Act I ends with my favorite, “The Bear,” in which a grieving widow (Stark) and an enraged landowner (Cover) become engaged in a ferocious but romantically stimulating battle of the sexes. By this point we are mostly in awe of the entire ensemble. If one actor stands out, however, it is a marvelously manic Mixon who is making his Pearl Theater Company debut. He manages to stay just this side of a complete nervous breakdown as he careens through the classic Chekhov monologue, “The Evils of Tobacco.”
The balance of the evening includes “The Inspector-General” (not to be confused with Gogol’s inspector); “Swan Song,” a heart-breaking vignette in which Hock poignantly portrays an aging actor at the end of a long career; and “The Proposal,” in which a young and very obstinate and argumentative woman (Botchan) and her suitor (the inimitable Mixon), who is all ticks and twitches, almost kill each other before a match is made. I am pleased to say that the vibrancy of the young Chekhov is perfectly matched with the vitality of the Pearl Theater Company. ***
“The Sneeze,” through Sunday, October 31, the Pearl Theatre Company, at New York City Center Stage II, 131 West 55th Street $45 and $55. 212-581-1212.

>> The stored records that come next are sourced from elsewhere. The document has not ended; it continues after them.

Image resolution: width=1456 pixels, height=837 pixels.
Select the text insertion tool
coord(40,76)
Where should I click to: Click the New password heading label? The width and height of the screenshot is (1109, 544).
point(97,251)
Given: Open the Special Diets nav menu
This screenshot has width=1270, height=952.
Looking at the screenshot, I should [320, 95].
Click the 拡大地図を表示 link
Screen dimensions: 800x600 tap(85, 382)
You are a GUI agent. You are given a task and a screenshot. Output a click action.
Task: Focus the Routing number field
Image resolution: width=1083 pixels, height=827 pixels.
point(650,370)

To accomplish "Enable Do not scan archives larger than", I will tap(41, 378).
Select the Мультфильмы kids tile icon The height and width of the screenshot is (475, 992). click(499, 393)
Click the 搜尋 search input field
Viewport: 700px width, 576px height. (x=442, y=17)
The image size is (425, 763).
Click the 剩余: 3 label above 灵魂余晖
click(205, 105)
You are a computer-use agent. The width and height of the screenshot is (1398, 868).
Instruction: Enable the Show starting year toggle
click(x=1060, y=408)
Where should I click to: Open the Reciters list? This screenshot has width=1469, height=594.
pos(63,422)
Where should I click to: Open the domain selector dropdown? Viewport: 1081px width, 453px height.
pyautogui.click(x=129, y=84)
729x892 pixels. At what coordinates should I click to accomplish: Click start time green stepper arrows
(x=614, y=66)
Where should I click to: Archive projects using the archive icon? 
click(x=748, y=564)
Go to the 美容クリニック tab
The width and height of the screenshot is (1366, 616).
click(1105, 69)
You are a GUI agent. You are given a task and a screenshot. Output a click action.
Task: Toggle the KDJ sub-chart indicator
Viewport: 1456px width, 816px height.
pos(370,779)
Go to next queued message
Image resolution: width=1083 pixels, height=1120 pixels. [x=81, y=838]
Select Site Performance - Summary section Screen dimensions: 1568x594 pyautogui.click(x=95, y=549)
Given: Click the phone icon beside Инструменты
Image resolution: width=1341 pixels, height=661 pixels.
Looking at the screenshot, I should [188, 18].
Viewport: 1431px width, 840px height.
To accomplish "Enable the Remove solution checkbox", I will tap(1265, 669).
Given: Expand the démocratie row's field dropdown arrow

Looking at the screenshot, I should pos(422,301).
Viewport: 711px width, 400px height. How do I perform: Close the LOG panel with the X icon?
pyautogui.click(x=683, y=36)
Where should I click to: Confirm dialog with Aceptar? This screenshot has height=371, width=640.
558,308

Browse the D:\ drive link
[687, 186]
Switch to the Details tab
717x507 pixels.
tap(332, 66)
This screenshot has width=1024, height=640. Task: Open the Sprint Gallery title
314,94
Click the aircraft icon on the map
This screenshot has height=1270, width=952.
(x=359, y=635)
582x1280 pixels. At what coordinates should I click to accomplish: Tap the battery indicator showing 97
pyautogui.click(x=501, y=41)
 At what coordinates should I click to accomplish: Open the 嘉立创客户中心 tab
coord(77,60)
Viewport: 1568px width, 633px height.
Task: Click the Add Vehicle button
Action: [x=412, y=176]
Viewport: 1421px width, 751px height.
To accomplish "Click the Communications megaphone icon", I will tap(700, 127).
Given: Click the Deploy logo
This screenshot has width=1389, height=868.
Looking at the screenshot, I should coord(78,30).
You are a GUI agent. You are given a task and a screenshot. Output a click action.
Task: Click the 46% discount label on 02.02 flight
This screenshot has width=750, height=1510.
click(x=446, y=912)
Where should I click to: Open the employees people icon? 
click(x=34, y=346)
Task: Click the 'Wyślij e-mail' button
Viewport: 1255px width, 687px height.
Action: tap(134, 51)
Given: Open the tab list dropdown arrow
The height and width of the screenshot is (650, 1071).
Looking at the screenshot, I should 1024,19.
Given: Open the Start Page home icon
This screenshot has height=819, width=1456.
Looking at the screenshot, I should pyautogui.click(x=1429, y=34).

Acclaim greeted Emma Rice, the Kneehigh Theater’s artistic director, for her stage adaptation of David Lean’s 1945 film classic “Brief Encounter” when it transferred last year from London’s West End to Brooklyn’s St. Ann’s Warehouse for a limited run. The public and critical response to her imaginative music-filled and dance-enhanced staging is such that it has been transferred to Broadway.
Although this stage version is, as was the screenplay, based on playwright Noel Coward’s 1935 short (half-hour) one-act little performed stage play “Still Life,” it is very much its own creation. What it most assuredly is not is a parody. Call it a valentine, or possibly a bracing, emotionally intensified riff on a theme as it might be called in jazz lingo. But one could also argue that it is, in reality, simply a musical version of an endearing romantic drama as it contains nine songs by Coward (many with lyrics and arrangements by Stu Barker) and a generous amount of choreography supplied by Rice. It is — with its generous use of film, projections, and live performance — generally conceded to be a hybrid entertainment that defies easy classification.
Rice, in collaboration with her designer Neil Murray, may be retelling the same story: the bittersweet, ill-fated romance between Laura (Hannah Yelland), a married woman, and Alec (Tristan Sturrock), a married doctor, but she has stylistically distanced this production from both the original play and the film. For some of us, the film of “Brief Encounter” was always almost a musical, given the rapturous use of music by Rachmaninoff that underscores many scenes, and his Piano Concerto #2, which is heard during the credits. You can be assured that Rice has not disallowed Rachmaninoff’s motifs to be incorporated with the delicacies from the Coward canon.
Don’t assume that Rice’s vision for the stage version remains fixed on the affair between Laura and Alec. Given plenty of consideration are the comical/romantic shenanigans of the station master (Joseph Alessi) and the lusty proprietress (Annette McLaughlin) of the cafe and the precocious platform vendor (Gabriel Ebert) in pursuit of a young waitress (Dorothy Atkinson.) Multiple role-playing is part of the show’s conceit and adds to the fun. Five versatile musicians also have been ingeniously integrated into the action. They also provide a delightful musical surprise at the end of the show. So stick round. ***
“Brief Encounter,” through Sunday, December 5, Roundabout Theater Company at Studio 54, 254 West 54th Street. $37 to $127. 212-719-1300.